No podían verse en el dormitorio del servicio, así que Dagmar aguardaba una señal suya para acudir a su habitación. Ella fue quien hizo la cama y ordenó su alcoba, sin saber que, más tarde, desearía intensamente deslizarse entre aquellas sábanas de algodón tan bonitas.
La fiesta aún estaba en pleno apogeo cuando recibió la señal que esperaba. Él estaba un poco ebrio, tenía el pelo rubio alborotado y los ojos brillantes por el alcohol. Pero no tan borracho como para no poder darle a hurtadillas la llave de su dormitorio. El roce fugaz de su mano le aceleró el corazón y, sin mirarlo, Dagmar se guardó la llave disimuladamente en el bolsillo del delantal. A aquellas alturas, nadie notaría su ausencia, y había personal de servicio suficiente para atender a los invitados.
Aun así, miró a su alrededor antes de abrir la puerta de la habitación de invitados más amplia de la casa y, una vez dentro, se quedó jadeando con la espalda pegada a la puerta. Ante la sola visión de la cama, con las sábanas blancas y la colcha primorosamente doblada, sintió un cosquilleo por todo el cuerpo. Él llegaría en cualquier momento, así que entró a toda prisa en el baño. Se alisó el pelo rápidamente, se quitó el uniforme de servicio y se refrescó debajo del brazo con un poco de agua. Luego se mordió los labios y se pellizcó las mejillas, para que adquirieran el color que sabía que estaba de moda entre las jóvenes de la ciudad.
Cuando oyó que trasteaban el picaporte, se apresuró a volver a la habitación y se sentó en el borde de la cama, con las enaguas por toda vestimenta. Se atusó el pelo, dejándolo caer sobre los hombros, consciente de lo esplendoroso que relucía a la luz suave de la noche estival que entraba por la ventana.

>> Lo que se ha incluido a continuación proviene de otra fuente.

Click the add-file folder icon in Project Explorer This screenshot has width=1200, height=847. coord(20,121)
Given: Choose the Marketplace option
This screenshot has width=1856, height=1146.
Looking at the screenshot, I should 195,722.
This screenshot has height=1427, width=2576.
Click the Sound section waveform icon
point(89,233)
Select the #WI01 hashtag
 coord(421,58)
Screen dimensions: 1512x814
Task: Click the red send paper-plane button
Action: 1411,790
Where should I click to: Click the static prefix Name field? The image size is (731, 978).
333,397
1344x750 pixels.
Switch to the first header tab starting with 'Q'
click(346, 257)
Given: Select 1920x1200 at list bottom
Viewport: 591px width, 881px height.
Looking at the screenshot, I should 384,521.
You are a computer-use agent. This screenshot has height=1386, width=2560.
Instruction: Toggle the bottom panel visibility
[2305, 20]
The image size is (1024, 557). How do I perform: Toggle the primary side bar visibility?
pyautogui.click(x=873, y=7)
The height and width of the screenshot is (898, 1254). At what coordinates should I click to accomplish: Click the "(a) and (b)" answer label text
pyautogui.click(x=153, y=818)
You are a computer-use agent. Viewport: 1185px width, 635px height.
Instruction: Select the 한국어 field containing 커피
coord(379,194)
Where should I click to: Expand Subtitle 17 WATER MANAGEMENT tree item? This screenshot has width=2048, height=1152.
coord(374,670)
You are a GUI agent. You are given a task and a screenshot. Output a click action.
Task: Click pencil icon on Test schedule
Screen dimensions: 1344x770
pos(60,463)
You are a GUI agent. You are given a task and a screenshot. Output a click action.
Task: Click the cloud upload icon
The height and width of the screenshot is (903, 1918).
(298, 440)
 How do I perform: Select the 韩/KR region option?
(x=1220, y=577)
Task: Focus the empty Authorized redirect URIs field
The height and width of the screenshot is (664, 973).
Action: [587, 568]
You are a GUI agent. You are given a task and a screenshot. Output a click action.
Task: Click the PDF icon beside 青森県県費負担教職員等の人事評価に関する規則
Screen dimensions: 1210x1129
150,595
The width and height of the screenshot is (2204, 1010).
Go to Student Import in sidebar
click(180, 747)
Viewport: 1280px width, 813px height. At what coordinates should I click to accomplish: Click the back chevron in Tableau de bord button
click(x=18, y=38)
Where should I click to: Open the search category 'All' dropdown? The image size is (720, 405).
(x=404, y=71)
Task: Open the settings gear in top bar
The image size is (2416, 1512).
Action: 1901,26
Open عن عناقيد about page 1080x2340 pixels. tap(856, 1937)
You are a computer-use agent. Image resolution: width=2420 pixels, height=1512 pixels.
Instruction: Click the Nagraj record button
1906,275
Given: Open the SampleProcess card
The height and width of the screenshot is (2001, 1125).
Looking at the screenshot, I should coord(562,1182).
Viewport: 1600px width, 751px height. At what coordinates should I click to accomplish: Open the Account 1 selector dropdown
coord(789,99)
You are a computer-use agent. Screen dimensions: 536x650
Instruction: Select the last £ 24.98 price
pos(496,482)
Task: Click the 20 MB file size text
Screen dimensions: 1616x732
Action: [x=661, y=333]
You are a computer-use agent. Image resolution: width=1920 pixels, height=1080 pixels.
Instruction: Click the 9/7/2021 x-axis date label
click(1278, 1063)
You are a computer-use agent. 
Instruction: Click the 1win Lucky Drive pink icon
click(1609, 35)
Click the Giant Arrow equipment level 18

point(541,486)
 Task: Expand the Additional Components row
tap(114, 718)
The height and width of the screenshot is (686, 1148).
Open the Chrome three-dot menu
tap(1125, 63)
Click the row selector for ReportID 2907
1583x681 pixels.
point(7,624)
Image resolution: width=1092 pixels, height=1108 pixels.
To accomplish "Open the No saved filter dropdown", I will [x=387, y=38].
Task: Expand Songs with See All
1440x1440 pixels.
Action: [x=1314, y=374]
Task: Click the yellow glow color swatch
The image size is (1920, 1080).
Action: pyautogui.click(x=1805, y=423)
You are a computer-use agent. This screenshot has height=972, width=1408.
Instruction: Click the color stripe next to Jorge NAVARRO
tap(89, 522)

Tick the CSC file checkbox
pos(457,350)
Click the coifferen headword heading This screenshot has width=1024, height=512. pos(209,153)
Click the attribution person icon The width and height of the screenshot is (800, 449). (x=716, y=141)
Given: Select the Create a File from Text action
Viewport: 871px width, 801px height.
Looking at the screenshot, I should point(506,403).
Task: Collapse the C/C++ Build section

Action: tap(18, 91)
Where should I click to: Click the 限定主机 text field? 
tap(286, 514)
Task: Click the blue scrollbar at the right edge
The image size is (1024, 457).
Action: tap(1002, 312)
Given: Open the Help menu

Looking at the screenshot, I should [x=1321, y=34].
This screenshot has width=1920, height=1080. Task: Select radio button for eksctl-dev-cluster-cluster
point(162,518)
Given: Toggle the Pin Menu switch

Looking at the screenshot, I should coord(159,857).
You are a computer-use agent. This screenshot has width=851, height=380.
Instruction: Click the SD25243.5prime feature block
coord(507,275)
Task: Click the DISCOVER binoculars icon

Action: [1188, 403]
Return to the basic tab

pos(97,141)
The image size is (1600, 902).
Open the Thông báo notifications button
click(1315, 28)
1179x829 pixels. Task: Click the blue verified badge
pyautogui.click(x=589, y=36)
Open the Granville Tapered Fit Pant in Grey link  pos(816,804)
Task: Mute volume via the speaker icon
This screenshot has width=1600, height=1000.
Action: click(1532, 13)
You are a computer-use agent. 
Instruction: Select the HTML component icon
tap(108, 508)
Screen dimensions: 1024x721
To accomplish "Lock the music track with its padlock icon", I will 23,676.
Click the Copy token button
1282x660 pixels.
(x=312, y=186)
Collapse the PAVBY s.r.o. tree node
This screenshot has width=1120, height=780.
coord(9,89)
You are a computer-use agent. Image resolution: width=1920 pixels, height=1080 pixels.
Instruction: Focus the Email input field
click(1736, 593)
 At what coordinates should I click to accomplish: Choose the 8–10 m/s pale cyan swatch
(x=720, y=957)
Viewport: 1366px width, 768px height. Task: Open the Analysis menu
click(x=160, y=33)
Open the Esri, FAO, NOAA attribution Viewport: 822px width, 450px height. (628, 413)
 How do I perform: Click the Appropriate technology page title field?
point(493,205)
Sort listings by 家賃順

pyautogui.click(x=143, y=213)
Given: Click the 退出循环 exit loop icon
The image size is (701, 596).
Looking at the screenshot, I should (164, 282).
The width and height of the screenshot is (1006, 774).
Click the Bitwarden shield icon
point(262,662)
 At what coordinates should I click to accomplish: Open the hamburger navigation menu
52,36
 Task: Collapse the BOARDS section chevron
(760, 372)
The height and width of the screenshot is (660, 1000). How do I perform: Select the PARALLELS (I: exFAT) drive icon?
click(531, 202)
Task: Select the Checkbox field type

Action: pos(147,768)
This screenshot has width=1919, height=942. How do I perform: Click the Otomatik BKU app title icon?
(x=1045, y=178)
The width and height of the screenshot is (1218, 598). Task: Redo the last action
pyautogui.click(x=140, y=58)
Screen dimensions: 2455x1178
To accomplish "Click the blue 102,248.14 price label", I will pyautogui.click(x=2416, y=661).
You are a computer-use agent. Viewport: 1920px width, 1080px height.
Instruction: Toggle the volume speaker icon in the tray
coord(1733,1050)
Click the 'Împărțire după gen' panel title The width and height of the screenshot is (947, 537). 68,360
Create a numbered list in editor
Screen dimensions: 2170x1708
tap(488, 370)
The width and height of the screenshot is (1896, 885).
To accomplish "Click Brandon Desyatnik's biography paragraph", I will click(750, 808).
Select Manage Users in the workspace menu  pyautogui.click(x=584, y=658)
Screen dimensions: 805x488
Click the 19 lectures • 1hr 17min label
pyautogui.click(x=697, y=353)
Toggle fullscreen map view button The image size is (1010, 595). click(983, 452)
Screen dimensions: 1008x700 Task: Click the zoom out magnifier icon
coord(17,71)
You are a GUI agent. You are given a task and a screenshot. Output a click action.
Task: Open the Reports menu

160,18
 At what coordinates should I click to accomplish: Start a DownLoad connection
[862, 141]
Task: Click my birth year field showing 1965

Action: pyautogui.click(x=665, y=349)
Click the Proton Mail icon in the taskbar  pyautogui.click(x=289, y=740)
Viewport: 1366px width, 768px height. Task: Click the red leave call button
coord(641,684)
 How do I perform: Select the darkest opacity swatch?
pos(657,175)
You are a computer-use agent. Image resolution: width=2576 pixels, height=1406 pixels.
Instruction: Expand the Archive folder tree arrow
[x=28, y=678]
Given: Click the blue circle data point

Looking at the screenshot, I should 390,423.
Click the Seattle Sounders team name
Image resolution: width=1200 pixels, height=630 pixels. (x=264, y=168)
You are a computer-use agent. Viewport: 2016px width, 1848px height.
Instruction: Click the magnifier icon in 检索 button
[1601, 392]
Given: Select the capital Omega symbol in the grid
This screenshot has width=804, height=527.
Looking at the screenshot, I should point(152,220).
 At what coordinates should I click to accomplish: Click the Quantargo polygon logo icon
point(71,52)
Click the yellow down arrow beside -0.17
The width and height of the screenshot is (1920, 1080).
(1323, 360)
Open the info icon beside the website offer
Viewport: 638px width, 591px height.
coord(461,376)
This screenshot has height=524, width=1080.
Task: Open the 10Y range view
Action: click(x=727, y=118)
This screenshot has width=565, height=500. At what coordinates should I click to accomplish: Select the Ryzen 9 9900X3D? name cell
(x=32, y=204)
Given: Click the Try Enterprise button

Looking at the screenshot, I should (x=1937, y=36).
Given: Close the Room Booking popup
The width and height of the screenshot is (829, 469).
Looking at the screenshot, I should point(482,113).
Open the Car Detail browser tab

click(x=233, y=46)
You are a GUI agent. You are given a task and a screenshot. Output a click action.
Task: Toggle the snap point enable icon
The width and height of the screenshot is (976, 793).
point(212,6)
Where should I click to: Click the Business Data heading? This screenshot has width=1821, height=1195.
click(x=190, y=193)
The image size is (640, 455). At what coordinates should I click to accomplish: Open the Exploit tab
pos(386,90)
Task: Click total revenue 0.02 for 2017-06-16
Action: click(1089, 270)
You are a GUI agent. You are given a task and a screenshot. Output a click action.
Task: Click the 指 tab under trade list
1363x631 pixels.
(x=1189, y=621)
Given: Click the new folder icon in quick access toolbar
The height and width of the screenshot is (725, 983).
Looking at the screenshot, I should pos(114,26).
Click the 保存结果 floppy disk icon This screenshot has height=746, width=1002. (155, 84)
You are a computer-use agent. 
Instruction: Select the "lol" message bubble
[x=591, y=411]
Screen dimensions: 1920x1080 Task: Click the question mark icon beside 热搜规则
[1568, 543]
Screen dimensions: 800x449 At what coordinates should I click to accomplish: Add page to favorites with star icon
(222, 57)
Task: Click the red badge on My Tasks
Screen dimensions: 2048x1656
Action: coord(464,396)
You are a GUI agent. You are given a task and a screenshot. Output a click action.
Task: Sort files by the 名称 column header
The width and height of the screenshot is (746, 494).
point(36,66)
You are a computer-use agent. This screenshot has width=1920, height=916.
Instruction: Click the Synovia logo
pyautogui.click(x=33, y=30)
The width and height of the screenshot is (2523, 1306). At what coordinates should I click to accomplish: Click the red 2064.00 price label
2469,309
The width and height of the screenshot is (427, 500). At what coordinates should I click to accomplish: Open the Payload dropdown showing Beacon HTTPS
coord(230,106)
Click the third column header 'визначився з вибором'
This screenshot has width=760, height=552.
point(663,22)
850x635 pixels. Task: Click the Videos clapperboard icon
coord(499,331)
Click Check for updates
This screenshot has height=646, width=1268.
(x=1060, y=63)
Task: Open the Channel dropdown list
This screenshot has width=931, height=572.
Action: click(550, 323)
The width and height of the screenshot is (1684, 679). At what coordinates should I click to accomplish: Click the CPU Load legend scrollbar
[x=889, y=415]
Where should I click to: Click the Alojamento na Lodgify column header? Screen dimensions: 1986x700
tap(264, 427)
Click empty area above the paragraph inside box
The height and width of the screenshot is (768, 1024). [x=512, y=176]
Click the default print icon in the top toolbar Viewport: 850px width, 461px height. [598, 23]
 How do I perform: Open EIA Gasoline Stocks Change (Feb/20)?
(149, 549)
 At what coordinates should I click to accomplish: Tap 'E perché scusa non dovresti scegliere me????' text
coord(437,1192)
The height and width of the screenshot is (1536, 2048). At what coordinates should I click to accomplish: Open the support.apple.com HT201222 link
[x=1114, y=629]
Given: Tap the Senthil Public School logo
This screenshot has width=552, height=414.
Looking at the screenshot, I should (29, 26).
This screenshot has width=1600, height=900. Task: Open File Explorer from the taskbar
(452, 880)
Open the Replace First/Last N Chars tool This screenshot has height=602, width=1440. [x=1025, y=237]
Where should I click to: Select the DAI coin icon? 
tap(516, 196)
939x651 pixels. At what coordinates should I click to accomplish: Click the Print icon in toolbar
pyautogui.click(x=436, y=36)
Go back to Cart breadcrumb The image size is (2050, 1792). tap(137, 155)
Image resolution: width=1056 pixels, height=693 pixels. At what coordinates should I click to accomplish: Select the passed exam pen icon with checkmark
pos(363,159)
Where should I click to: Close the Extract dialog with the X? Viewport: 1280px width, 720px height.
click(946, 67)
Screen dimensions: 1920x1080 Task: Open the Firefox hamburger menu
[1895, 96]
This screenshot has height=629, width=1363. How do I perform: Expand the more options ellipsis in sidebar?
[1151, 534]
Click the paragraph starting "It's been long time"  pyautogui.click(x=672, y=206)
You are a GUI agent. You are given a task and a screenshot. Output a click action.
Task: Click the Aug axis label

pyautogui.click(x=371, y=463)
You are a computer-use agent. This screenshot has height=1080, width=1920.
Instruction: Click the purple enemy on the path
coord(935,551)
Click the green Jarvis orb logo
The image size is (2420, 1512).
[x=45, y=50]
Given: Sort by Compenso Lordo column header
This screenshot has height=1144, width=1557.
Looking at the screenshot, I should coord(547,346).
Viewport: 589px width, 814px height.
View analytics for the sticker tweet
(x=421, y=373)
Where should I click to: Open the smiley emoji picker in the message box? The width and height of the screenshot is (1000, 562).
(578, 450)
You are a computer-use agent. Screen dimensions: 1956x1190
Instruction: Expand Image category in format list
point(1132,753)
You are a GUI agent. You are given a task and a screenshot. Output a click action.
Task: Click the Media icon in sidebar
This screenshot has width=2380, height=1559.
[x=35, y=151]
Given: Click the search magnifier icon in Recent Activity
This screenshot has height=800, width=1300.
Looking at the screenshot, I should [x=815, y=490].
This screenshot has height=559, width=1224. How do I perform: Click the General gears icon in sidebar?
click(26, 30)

Nada de eso fue en vano. Al verla, él abrió los ojos de par en par y cerró la puerta enseguida. Se quedó unos instantes contemplándola antes de acercarse a la cama, le acarició la barbilla y la empujó hacia arriba para verle la cara. Entonces se inclinó y sus labios se unieron en un beso. Despacio, como queriendo provocarla, fue adentrando la lengua por sus labios entreabiertos.
Dagmar correspondía deseosa a los besos. Jamás le había ocurrido nada semejante, y se sentía como si algún poder divino le hubiese enviado a aquel hombre para que se uniera a ella y la completara. Se le nubló la vista un instante y se le vinieron al pensamiento imágenes del pasado. Los niños, a los que metían en un barreño con un contrapeso encima, hasta que dejaban de moverse. Los policías que llegaron y se llevaron a sus padres. Los cadáveres diminutos que exhumaron del sótano de su casa. La bruja y el padrastro. Los hombres que gemían encima de ella con aquel aliento apestando a alcohol y a tabaco. Todos aquellos que la habían utilizado y se habían burlado de ella: ahora tendrían que pedirle perdón con una reverencia. Al verla caminar al lado de aquel héroe de rubia cabellera, lamentarían cada insulto proferido entre susurros a sus espaldas.
Él fue alzando la enagua lentamente hasta la cintura, y Dagmar levantó los brazos para que pudiera quitarle la prenda. Nada deseaba más que sentir su piel. Fue desabrochando uno a uno los botones de la camisa, y él se la quitó enseguida. Tras haberse deshecho de toda la ropa, que formaba un montón en el suelo, él se tumbó encima de ella. Ya nada los separaba.
Cuando se consumó la unión, Dagmar cerró los ojos. En aquel instante, ya no era la hija de la partera de ángeles. Era una mujer por fin bendecida por el destino.